__Problem requirements__: The lines you should transcribe are those from the one containing "Task: Click the info panel toolbar icon" to the end of the listing below, exactly, with pictures left out.

=== Begin Enclosure ===

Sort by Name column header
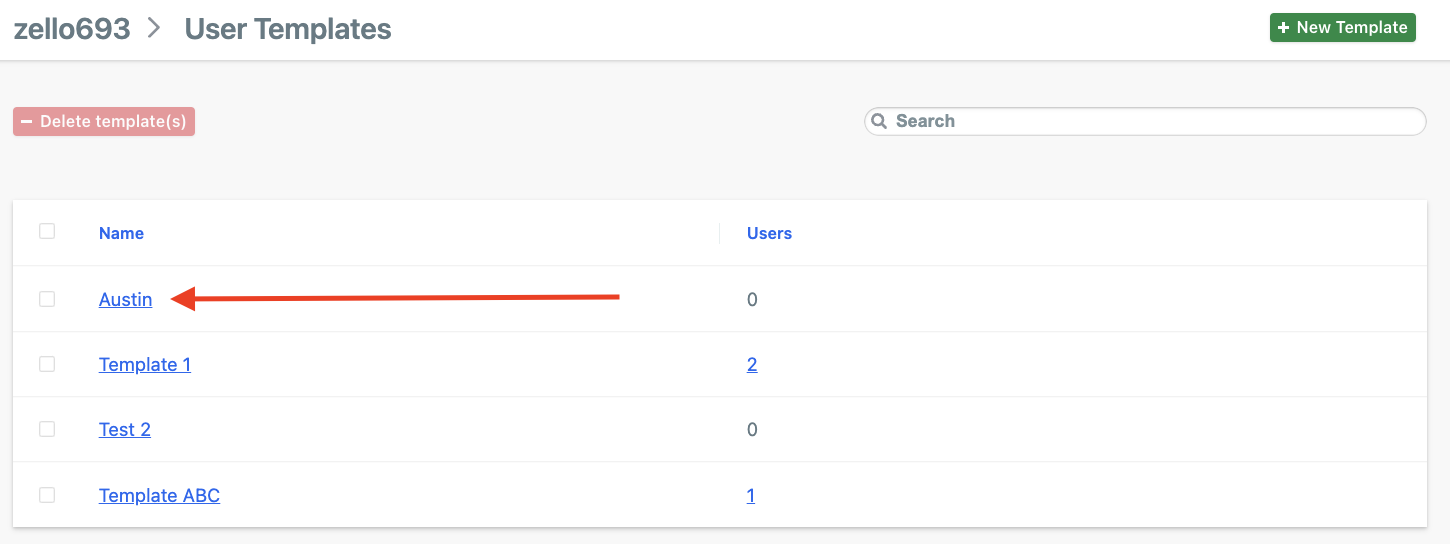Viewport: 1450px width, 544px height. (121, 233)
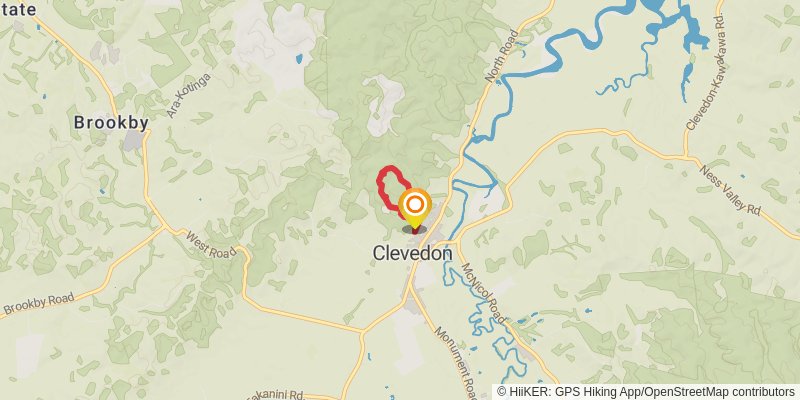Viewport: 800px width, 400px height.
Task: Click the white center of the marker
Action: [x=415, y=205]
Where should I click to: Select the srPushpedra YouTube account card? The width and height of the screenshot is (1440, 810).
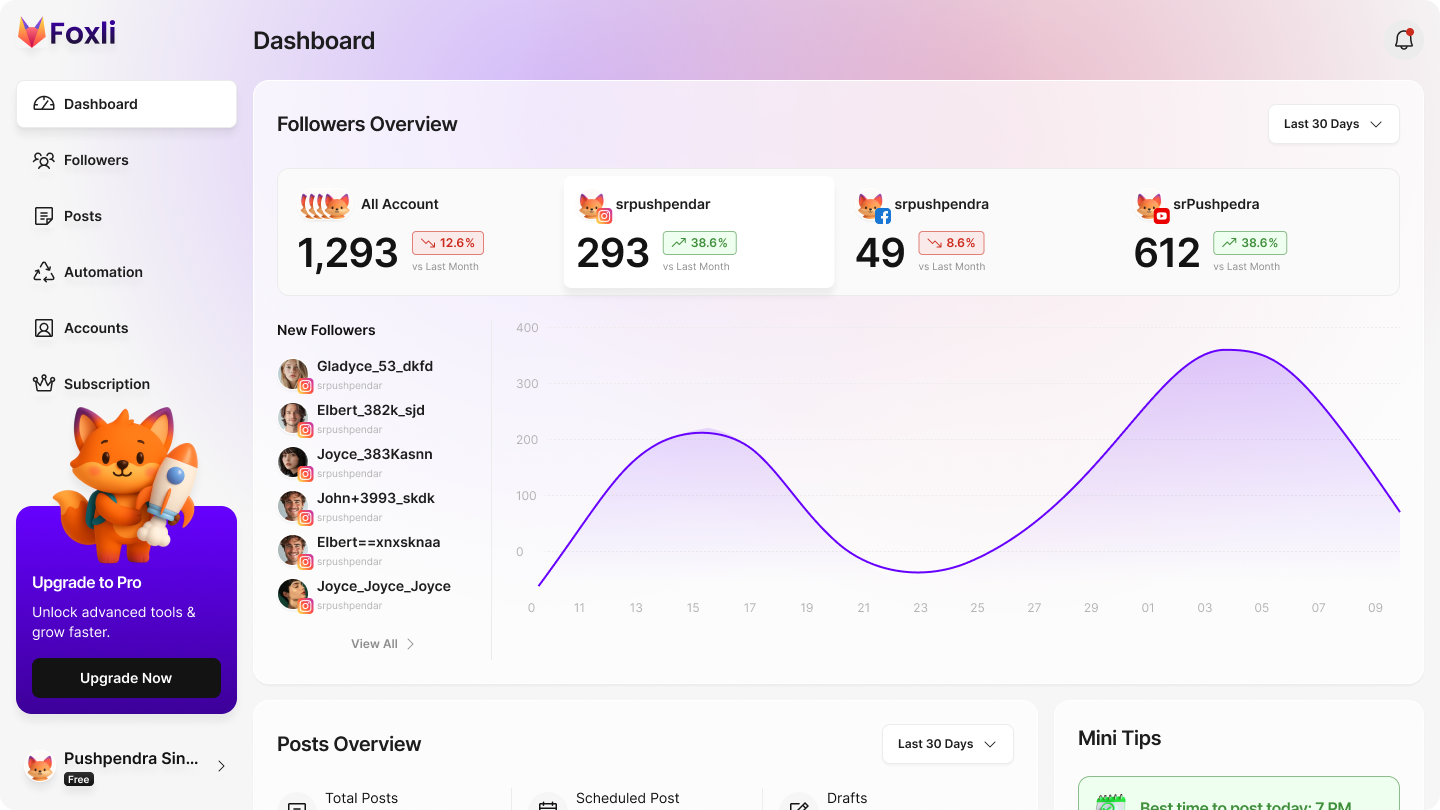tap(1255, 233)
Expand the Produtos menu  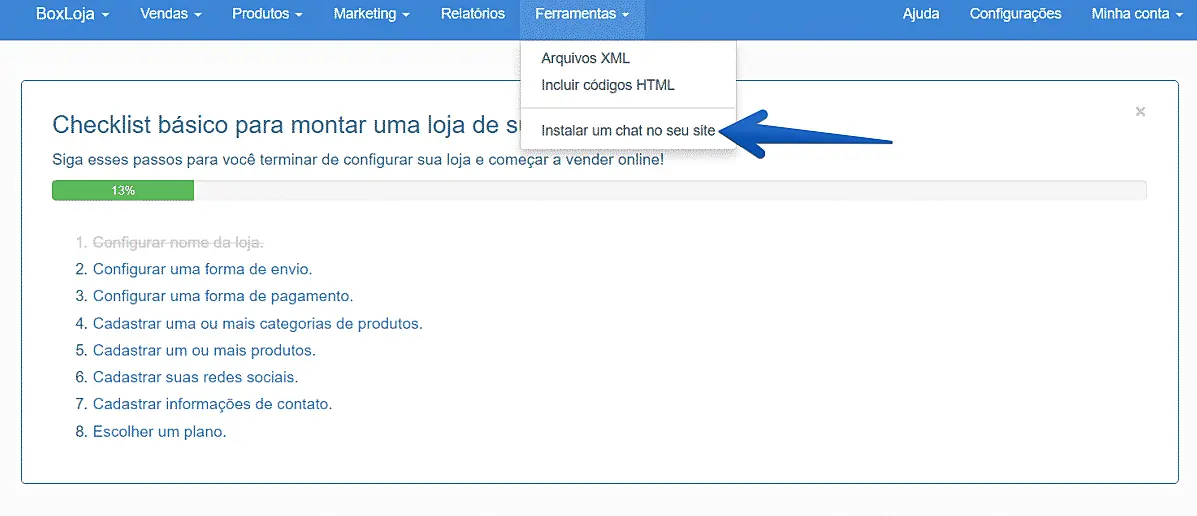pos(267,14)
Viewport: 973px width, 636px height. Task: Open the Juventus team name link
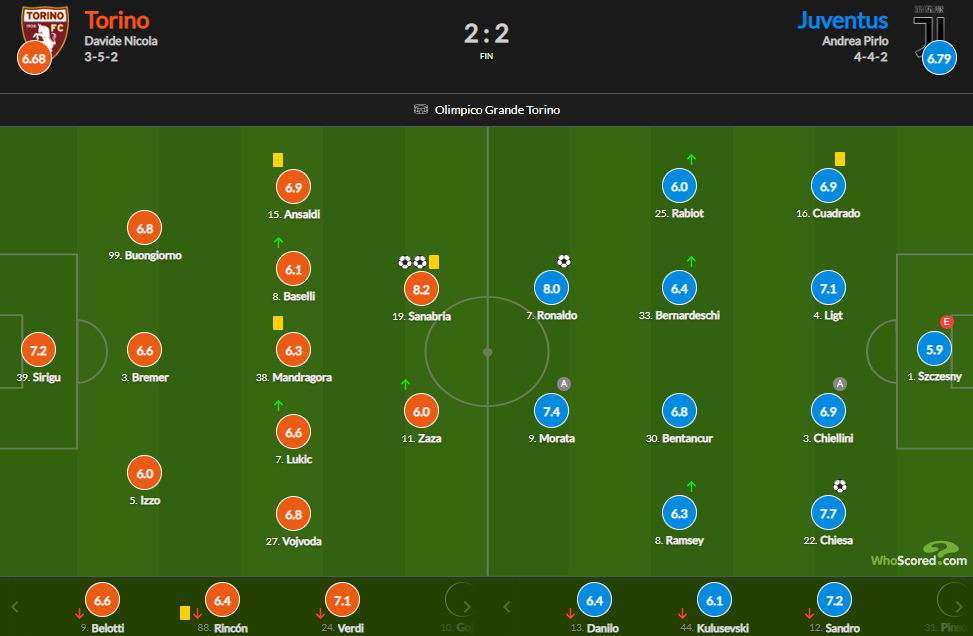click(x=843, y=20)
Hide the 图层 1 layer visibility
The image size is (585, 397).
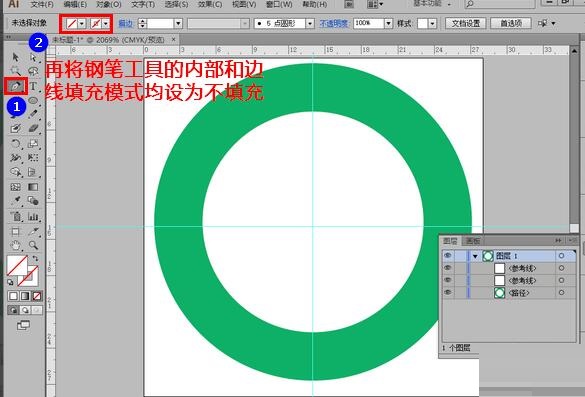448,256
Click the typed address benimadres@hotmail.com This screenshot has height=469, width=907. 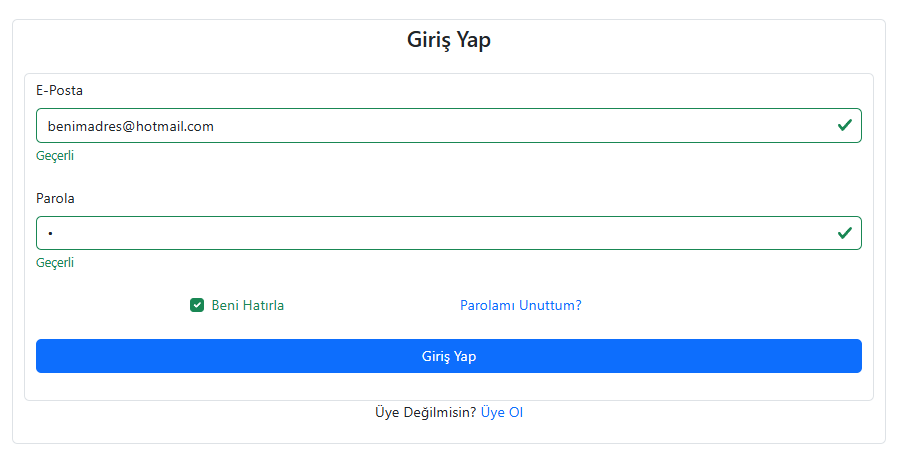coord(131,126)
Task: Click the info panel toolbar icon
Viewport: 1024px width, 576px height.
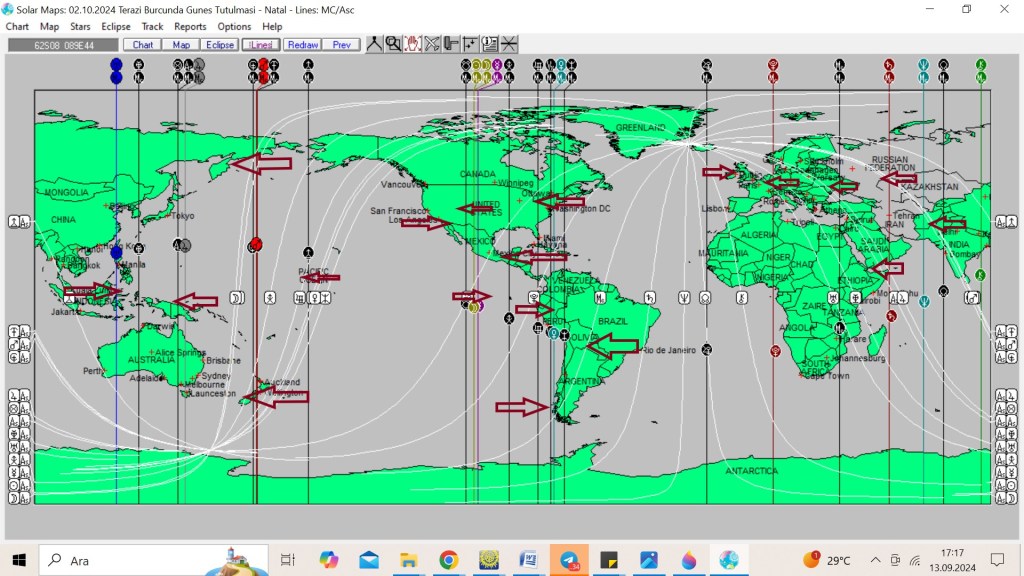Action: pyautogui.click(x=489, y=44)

=== End Enclosure ===

__Expected answer__:
Task: Click the info panel toolbar icon
Viewport: 1024px width, 576px height.
Action: pyautogui.click(x=489, y=44)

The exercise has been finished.